Lets talk about the real world for a moment. We had been discussing it earlier, and I…I wanted to bring this up to you earlier about the real world, and this is I guess as good a time as any. I don’t really know to put this, so I’ll be blunt. We broke it.

Please don’t be mad. I know we were supposed to bequeath to the next generation a world better than the one we were handed. So, sorry.

I don’t know if you’ve been following the news lately, but it just kinda got away from us. Somewhere between the gold rush of easy internet profits and an arrogant sense of endless empire, we heard kind of a pinging noise, and uh, then the damn thing just died on us. So I apologize.

But here’s the good news. You fix this thing, you’re the next greatest generation, people. [...] And even if you don’t, you’re not gonna have much trouble surpassing my generation. If you end up getting your picture taken next to a naked guy pile of enemy prisoners and don’t give the thumbs up you’ve outdid us.

It gets better if you keep reading.


Wednesday, May 19, 2004

Bill, You Ignorant Slut

From Bill Safire's column defending the war in Iraq in today's Times:

In this rush to misjudgment, we can see an example of the "Four Noes" that have become the defeatists' platform.

The first "no" is no stockpiles of W.M.D., used to justify the war, were found. With the qualifier "so far" left out, the absence of evidence is taken to be evidence of absence. [...]

[Later reporting] may well reveal the successful concealment of W.M.D., as well as prewar shipments thereof to Syria and plans for production and missile delivery, by Saddam's Special Republican Guard and fedayeen, as part of his planned guerrilla war — the grandmother of all battles.
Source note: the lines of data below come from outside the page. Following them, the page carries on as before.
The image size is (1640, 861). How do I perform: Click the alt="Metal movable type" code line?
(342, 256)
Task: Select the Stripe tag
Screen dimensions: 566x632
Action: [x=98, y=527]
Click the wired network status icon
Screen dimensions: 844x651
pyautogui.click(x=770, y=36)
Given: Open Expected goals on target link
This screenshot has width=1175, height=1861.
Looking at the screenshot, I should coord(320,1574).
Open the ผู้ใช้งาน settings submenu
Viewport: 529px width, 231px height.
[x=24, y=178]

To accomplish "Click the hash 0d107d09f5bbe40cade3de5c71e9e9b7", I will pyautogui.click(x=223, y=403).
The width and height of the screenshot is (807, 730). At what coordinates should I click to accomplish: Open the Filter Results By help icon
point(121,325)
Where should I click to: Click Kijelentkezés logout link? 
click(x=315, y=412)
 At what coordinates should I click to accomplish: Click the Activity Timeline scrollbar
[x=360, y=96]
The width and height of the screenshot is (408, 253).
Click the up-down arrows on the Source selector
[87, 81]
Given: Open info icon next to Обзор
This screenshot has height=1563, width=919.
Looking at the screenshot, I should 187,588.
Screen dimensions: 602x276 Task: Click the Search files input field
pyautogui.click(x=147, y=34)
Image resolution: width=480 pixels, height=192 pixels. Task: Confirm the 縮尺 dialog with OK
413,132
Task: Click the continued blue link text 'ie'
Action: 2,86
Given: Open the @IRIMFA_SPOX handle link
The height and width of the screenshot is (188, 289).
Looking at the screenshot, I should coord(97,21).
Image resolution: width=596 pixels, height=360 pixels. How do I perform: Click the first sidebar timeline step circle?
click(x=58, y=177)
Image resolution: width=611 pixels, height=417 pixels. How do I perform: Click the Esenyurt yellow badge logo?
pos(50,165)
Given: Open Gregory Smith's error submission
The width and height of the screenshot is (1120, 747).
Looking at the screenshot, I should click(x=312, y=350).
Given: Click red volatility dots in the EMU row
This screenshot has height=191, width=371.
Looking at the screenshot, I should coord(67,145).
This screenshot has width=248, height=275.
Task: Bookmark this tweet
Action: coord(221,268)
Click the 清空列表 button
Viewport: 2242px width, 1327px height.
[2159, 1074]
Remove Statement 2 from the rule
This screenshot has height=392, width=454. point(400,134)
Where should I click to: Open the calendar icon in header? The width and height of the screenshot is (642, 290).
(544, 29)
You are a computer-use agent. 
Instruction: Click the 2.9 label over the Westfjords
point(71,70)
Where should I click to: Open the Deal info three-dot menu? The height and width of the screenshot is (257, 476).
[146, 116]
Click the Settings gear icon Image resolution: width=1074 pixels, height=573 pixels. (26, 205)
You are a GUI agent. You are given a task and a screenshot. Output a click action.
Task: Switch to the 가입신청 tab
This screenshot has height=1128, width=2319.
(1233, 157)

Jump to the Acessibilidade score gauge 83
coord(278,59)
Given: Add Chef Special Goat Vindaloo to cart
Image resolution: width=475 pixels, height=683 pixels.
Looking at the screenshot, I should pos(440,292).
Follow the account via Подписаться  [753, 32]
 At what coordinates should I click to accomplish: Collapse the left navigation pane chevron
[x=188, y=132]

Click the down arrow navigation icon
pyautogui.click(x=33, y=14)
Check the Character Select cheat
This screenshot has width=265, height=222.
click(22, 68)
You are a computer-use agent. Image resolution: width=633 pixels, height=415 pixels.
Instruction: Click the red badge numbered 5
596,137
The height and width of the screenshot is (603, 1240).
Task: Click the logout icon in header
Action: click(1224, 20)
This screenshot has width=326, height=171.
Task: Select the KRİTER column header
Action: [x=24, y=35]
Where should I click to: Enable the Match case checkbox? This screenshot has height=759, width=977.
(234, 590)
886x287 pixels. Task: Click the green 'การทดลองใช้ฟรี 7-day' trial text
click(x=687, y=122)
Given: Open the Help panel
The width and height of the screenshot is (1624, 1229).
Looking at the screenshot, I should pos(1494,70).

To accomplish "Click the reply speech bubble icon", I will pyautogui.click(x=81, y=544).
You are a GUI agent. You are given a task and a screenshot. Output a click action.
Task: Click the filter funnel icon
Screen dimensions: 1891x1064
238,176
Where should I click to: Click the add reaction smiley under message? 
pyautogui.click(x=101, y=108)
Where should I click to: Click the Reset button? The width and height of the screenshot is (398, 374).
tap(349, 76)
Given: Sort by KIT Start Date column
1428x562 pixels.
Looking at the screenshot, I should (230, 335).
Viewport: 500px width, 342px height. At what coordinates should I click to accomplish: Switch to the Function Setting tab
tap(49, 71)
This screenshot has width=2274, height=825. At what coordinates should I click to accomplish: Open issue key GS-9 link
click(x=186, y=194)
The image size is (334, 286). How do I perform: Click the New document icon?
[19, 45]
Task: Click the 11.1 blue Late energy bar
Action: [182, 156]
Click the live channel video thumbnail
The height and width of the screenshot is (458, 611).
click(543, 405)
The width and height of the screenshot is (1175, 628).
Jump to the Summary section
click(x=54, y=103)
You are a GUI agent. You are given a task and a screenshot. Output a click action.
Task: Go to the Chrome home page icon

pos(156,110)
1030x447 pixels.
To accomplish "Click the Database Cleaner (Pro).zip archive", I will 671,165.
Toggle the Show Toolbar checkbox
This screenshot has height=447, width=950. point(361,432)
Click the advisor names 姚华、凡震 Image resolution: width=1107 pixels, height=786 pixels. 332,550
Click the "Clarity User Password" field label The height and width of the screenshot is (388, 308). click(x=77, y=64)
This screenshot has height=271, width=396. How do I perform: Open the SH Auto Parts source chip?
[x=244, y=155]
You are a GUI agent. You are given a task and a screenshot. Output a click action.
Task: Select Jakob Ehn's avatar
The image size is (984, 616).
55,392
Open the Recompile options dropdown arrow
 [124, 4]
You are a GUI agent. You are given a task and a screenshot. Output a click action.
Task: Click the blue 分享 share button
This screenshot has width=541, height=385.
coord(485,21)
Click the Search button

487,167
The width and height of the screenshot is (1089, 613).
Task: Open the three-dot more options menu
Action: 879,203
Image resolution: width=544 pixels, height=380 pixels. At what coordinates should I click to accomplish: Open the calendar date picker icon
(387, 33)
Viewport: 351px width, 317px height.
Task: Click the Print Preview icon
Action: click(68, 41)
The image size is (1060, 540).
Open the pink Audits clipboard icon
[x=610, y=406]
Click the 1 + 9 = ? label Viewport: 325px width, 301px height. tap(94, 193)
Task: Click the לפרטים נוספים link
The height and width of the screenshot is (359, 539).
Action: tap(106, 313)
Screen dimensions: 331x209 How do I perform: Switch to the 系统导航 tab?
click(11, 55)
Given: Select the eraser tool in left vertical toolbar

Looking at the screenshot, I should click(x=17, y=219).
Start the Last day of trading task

The present story line of "Saddam was stupid, fooled by his generals" would then be replaced by "Saddam was shrewder than we thought."

This will be especially true for bacteriological weapons, which are small and easier to hide.

This is the case for the war in Iraq? To me, the idea that our invasion caused the shipment of WMD to Syria seems like a bad thing. Saddam was contained; Syria has some, er, nasty friends.

Defeatism's second "no" is no connection was made between Saddam and Al Qaeda or any of its terrorist affiliates. This is asserted as revealed truth with great fervor, despite an extensive listing of communications and meetings between Iraqi officials and terrorists submitted to Congress months ago.

Most damning is the rise to terror's top rank of Abu Musab al-Zarqawi, who escaped Afghanistan to receive medical treatment in Baghdad.

Right. But is there any evidence Saddam or the government authorized the medical treatment? That might constitute a connection. Otherwise every state that has ever had a terrorist pass through its borders would be a terrorist state. Primarily, Abu al-Zarqawi was based in Iraqi territory controlled by the Kurds, in other words, by...us. So under the Safire Rule, do we now need to bomb ourselves?

The third "no" is no human-rights high ground can be claimed by us regarding Saddam's torture chambers because we mistreated Iraqi prisoners.

Safire is winning what one commentator called the War on Straw. Nobody has ever said this, or anything like it, so I'll skip Safire's rebuttal.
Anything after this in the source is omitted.